Veena doesn't follow the traditional pattern of telling a story that has a beginning, middle, and an end. She paints vignettes from the life of her characters and bring alive the stories by deftly easing the reader into the middle of a situation.

This makes the stories believable, real.

In fact, some of the stories are so palpable they make you uncomfortable. Feroza Billimoria of Middle Age Jazz and Blues and Dilip of Freire Stopped in Bombay are just two examples where the reader prays the author will be gentle to the characters.

All the stories in the collection – even those which aren't connected to Bombay – are exquisitely crafted.

I found Reveries of a Riot the best story in the collection.

Here’s an excerpt:

The images of the streets outside coalesced into a single flame and burned in Mira’s mind. She felt as if he shared the flame. That, in fact, he was fuelling and brightening it as his body heat seeped into her. As they kissed, breathing chaotically, Mira pushed hard against him, wanting the street-sweat, mud-violence; the feverish hunger-anger of his tongue to infuse her being as well.

He led Mira by hand to the top of the building, to the little recess, musty, cobwebbed, stacked with discarded junk that led to the terrace, which was locked.

Half undressing, they clung, clawed, bit, thrust, tugged, stroked each other, in a frenzy of love and despair.

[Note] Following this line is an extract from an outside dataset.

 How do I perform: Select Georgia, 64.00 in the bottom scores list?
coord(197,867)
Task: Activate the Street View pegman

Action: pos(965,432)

As he took her standing up, Mira felt his calloused hands (what had he been doing with his butter-smooth hands, soft and gently in her memory?) grasp her hair, gather it in his fist, and pull her head back, hard. Pain, black and deep, washed over her as she came and came.

Now she was no longer apart, but a part of the riot, and would always be, with a part of the riot inside her forever.